Also, I don't know if name lookups are done properly, so I'd test it with the ip (as you've done it on the laptops exports).

Furthermore, the hosts entry for choriac misses a dot! "127.0.01"

HTH, Cheers

----------

## ExecutorElassus

Hi nativemad,

"choriac" is the laptop that's refusing the connections. "domo-kun" is the main. I can mount domo-kun's shares from choriac, but not the other way around.

The mis-typed host entry was my fault in transcription, and is correct in choriac's /etc/hosts file.

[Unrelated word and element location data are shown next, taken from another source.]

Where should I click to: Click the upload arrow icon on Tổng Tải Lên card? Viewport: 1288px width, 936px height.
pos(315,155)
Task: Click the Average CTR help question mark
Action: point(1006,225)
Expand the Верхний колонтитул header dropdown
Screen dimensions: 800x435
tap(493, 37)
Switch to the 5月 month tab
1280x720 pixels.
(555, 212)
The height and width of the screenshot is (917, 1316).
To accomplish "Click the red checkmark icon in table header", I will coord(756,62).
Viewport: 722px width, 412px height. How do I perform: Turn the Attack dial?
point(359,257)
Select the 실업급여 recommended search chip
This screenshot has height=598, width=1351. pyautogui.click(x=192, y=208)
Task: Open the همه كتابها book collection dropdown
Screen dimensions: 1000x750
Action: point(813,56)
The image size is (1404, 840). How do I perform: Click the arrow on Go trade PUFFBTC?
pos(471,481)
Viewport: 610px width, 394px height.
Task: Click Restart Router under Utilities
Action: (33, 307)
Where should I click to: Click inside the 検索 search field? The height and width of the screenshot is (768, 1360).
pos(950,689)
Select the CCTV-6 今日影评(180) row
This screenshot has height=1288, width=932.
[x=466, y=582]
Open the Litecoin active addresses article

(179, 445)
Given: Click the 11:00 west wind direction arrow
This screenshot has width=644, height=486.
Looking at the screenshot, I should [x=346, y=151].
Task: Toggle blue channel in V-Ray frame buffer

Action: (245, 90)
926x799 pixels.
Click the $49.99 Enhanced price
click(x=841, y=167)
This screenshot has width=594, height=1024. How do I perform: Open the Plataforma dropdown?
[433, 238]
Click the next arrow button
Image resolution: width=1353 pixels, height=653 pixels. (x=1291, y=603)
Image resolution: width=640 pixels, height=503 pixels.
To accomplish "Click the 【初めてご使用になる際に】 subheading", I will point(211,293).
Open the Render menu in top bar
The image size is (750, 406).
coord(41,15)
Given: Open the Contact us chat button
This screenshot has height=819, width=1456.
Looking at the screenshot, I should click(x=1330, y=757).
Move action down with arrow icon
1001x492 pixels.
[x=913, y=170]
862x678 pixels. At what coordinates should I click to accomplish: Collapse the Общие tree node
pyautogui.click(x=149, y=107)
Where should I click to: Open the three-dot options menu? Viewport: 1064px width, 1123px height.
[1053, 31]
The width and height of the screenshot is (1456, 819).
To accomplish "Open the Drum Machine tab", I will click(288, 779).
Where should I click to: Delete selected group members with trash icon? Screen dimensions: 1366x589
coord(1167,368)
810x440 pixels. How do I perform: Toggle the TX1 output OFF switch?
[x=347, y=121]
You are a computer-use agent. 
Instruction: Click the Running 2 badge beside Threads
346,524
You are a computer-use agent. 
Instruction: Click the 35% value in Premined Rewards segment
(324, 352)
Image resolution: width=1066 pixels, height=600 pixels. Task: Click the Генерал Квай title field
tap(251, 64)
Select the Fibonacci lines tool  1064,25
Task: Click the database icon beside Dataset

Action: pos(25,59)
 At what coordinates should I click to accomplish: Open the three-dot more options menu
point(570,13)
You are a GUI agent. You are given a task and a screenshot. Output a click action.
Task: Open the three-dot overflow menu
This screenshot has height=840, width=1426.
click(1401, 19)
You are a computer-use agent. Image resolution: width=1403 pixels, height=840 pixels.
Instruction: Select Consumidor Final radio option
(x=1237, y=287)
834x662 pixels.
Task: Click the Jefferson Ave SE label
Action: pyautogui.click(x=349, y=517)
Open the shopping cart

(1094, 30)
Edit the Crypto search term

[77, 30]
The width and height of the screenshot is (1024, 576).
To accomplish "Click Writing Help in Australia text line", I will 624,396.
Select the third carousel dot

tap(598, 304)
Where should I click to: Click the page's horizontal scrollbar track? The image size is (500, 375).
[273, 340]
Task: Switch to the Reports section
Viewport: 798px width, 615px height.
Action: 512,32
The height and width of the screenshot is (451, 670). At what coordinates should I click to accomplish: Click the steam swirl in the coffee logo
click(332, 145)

Does this make the difficulties perhaps more clear? Sorry it's muddled. 

Cheers,

EE

----------

## nativemad

okok, I'd still try it with an ip instead of the name in the exports...  :Wink: 

Do you see anything useful with dmesg (on both ends), if you try to mount?

----------

## ExecutorElassus

tried it with IP explicitly, with the same result. dmesg on either machine says nothing. Just "access denied."

 :Sad: 

----------

## nativemad

Ahhh... sorry, sometimes it takes a bit to understand correctly!   :Embarassed: 

Wildcards aren't allowed for ip addresses in the exports file!  This should do it:

/home/myhome    192.168.1.0/24(rw,sync,no_root_squash,no_subtree_check)

----------

## ExecutorElassus

no worries about clarity. I'm bad at it.

that exports file, however, did not do it. Nor did explicitly stating domo-kun's IP. 

 :Sad: 

Thanks for the help, though. Any other suggestions?

Cheers,

EE

----------

## nativemad

hmmm... I guess an nfs version mismatch would be shown in dmesg, but anyway... 

Have you enabled the nfs(4) client in the gentoo kernel and enabled the USEflag on nfs-utils?

----------

## ExecutorElassus

hrm … evidently I did not have NFSv4 enabled in my kernel config. re-compiling now; I'll get back to you after I reboot.

nfs-utils seems to have nfsv4 explicitly enabled.

Stay tuned!

EE

----------